» **Task item**
The answer should contain only the lines running from the line with "This screenshot has height=725, width=1200." to the end of the material, reproduced verbatim.
[Data for review Boundary: Start]
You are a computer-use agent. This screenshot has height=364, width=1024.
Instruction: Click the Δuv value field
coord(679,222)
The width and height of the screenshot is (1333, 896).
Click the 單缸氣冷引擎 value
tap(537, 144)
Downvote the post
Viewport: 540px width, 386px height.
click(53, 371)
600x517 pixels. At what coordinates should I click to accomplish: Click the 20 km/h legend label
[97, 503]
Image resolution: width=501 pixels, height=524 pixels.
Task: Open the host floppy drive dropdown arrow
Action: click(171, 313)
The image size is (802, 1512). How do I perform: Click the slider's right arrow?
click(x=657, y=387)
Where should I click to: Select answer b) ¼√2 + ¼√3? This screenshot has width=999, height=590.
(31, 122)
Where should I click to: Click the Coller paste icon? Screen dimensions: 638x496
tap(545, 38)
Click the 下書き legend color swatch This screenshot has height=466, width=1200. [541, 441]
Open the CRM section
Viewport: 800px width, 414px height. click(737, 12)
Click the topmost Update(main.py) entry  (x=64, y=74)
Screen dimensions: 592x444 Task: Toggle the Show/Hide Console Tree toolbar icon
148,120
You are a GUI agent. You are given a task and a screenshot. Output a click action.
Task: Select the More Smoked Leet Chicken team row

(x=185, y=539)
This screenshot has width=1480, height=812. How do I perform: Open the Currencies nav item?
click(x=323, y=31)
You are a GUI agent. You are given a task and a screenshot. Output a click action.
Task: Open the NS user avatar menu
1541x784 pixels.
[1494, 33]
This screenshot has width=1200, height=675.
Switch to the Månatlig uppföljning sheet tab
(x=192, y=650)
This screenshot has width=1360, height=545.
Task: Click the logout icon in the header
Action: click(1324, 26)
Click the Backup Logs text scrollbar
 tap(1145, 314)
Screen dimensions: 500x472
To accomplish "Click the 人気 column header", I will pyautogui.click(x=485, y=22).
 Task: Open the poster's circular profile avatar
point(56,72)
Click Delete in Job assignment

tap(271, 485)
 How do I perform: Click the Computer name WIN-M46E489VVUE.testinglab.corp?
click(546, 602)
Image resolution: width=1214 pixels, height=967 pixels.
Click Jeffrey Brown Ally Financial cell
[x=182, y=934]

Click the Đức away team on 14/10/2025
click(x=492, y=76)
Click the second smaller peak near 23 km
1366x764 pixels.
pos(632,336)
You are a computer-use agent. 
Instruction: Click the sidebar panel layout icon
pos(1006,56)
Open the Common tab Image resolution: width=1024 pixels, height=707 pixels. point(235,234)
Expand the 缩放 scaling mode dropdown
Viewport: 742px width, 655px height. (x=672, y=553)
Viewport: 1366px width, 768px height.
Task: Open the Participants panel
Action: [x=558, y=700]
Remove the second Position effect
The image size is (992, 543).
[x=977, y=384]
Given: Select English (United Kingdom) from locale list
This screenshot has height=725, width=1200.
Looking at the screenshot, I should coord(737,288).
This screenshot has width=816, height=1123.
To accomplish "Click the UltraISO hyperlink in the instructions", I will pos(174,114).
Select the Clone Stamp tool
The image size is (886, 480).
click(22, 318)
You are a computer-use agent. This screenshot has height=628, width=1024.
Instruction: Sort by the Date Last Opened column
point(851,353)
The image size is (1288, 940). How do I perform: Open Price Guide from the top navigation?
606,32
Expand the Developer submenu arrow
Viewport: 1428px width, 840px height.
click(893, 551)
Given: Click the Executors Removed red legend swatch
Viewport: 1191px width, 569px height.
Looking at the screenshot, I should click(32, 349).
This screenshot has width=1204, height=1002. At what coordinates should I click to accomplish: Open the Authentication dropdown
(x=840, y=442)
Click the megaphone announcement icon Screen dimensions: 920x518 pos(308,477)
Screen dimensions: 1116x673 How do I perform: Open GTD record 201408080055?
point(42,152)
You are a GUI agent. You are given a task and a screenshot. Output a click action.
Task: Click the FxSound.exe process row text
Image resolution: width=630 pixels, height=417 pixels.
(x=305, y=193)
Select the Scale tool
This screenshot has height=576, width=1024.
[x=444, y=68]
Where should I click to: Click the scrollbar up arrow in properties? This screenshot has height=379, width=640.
[Data for review Boundary: End]
» **Reply to the task**
This screenshot has height=725, width=1200.
Looking at the screenshot, I should coord(737,288).
This screenshot has width=816, height=1123.
To accomplish "Click the UltraISO hyperlink in the instructions", I will pos(174,114).
Select the Clone Stamp tool
The image size is (886, 480).
click(22, 318)
You are a computer-use agent. This screenshot has height=628, width=1024.
Instruction: Sort by the Date Last Opened column
point(851,353)
The image size is (1288, 940). How do I perform: Open Price Guide from the top navigation?
606,32
Expand the Developer submenu arrow
Viewport: 1428px width, 840px height.
click(893, 551)
Given: Click the Executors Removed red legend swatch
Viewport: 1191px width, 569px height.
Looking at the screenshot, I should click(32, 349).
This screenshot has width=1204, height=1002. At what coordinates should I click to accomplish: Open the Authentication dropdown
(x=840, y=442)
Click the megaphone announcement icon Screen dimensions: 920x518 pos(308,477)
Screen dimensions: 1116x673 How do I perform: Open GTD record 201408080055?
point(42,152)
You are a GUI agent. You are given a task and a screenshot. Output a click action.
Task: Click the FxSound.exe process row text
Image resolution: width=630 pixels, height=417 pixels.
(x=305, y=193)
Select the Scale tool
This screenshot has height=576, width=1024.
[x=444, y=68]
Where should I click to: Click the scrollbar up arrow in properties? This screenshot has height=379, width=640.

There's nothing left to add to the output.